**Pointing data for text and elements**
####################
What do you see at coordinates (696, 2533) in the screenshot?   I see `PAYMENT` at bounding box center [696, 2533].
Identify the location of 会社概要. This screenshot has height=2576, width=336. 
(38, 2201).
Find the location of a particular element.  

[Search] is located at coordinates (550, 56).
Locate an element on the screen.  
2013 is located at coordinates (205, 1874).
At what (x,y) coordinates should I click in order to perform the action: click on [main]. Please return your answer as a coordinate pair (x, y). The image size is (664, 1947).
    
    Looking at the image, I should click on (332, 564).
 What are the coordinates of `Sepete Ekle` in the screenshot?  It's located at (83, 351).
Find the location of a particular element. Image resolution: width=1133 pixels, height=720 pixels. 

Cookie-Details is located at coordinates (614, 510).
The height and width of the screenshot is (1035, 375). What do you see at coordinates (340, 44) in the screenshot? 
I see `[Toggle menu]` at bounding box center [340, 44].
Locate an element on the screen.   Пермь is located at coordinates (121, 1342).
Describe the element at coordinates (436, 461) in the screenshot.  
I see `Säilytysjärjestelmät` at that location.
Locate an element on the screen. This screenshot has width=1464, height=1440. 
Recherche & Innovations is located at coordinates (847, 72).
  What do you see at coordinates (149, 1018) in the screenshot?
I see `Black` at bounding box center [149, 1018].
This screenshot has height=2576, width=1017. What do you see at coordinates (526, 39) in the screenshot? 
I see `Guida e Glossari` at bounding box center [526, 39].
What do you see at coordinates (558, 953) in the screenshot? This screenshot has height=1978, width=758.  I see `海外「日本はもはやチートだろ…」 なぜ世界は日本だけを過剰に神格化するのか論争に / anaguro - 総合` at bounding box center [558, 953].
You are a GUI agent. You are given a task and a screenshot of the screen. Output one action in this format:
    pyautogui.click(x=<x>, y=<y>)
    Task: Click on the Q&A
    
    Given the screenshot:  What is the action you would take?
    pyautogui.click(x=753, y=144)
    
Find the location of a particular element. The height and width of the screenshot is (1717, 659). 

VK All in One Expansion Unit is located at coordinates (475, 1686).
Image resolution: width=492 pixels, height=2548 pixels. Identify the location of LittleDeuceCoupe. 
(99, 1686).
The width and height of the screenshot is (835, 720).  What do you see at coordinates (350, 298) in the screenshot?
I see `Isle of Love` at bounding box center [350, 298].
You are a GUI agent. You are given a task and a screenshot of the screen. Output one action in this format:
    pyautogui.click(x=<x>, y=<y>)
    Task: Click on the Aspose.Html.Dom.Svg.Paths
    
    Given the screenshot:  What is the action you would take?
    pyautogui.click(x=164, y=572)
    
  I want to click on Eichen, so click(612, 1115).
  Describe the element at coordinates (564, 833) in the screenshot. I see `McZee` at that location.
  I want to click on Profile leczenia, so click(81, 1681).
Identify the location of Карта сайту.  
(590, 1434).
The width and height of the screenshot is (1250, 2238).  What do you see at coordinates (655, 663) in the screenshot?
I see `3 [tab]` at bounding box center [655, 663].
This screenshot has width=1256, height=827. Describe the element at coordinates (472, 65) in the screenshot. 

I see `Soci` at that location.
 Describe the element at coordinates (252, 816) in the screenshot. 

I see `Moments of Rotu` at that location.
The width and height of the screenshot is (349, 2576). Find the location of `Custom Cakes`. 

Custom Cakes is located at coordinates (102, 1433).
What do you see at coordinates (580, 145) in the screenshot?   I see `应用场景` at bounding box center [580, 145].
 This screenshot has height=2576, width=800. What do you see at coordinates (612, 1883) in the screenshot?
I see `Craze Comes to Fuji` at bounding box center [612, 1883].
####################
**TASK DIRECTIONS**
Reproduce every line of the data above verbatim.

**EXPECTED OUTPUT**
What do you see at coordinates (696, 2533) in the screenshot?   I see `PAYMENT` at bounding box center [696, 2533].
Identify the location of 会社概要. This screenshot has height=2576, width=336. 
(38, 2201).
Find the location of a particular element.  

[Search] is located at coordinates (550, 56).
Locate an element on the screen.  
2013 is located at coordinates (205, 1874).
At what (x,y) coordinates should I click in order to perform the action: click on [main]. Please return your answer as a coordinate pair (x, y). The image size is (664, 1947).
    
    Looking at the image, I should click on (332, 564).
 What are the coordinates of `Sepete Ekle` in the screenshot?  It's located at (83, 351).
Find the location of a particular element. Image resolution: width=1133 pixels, height=720 pixels. 

Cookie-Details is located at coordinates (614, 510).
The height and width of the screenshot is (1035, 375). What do you see at coordinates (340, 44) in the screenshot? 
I see `[Toggle menu]` at bounding box center [340, 44].
Locate an element on the screen.   Пермь is located at coordinates (121, 1342).
Describe the element at coordinates (436, 461) in the screenshot.  
I see `Säilytysjärjestelmät` at that location.
Locate an element on the screen. This screenshot has width=1464, height=1440. 
Recherche & Innovations is located at coordinates (847, 72).
  What do you see at coordinates (149, 1018) in the screenshot?
I see `Black` at bounding box center [149, 1018].
This screenshot has height=2576, width=1017. What do you see at coordinates (526, 39) in the screenshot? 
I see `Guida e Glossari` at bounding box center [526, 39].
What do you see at coordinates (558, 953) in the screenshot? This screenshot has height=1978, width=758.  I see `海外「日本はもはやチートだろ…」 なぜ世界は日本だけを過剰に神格化するのか論争に / anaguro - 総合` at bounding box center [558, 953].
You are a GUI agent. You are given a task and a screenshot of the screen. Output one action in this format:
    pyautogui.click(x=<x>, y=<y>)
    Task: Click on the Q&A
    
    Given the screenshot:  What is the action you would take?
    pyautogui.click(x=753, y=144)
    
Find the location of a particular element. The height and width of the screenshot is (1717, 659). 

VK All in One Expansion Unit is located at coordinates (475, 1686).
Image resolution: width=492 pixels, height=2548 pixels. Identify the location of LittleDeuceCoupe. 
(99, 1686).
The width and height of the screenshot is (835, 720).  What do you see at coordinates (350, 298) in the screenshot?
I see `Isle of Love` at bounding box center [350, 298].
You are a GUI agent. You are given a task and a screenshot of the screen. Output one action in this format:
    pyautogui.click(x=<x>, y=<y>)
    Task: Click on the Aspose.Html.Dom.Svg.Paths
    
    Given the screenshot:  What is the action you would take?
    pyautogui.click(x=164, y=572)
    
  I want to click on Eichen, so click(612, 1115).
  Describe the element at coordinates (564, 833) in the screenshot. I see `McZee` at that location.
  I want to click on Profile leczenia, so click(81, 1681).
Identify the location of Карта сайту.  
(590, 1434).
The width and height of the screenshot is (1250, 2238).  What do you see at coordinates (655, 663) in the screenshot?
I see `3 [tab]` at bounding box center [655, 663].
This screenshot has width=1256, height=827. Describe the element at coordinates (472, 65) in the screenshot. 

I see `Soci` at that location.
 Describe the element at coordinates (252, 816) in the screenshot. 

I see `Moments of Rotu` at that location.
The width and height of the screenshot is (349, 2576). Find the location of `Custom Cakes`. 

Custom Cakes is located at coordinates (102, 1433).
What do you see at coordinates (580, 145) in the screenshot?   I see `应用场景` at bounding box center [580, 145].
 This screenshot has height=2576, width=800. What do you see at coordinates (612, 1883) in the screenshot?
I see `Craze Comes to Fuji` at bounding box center [612, 1883].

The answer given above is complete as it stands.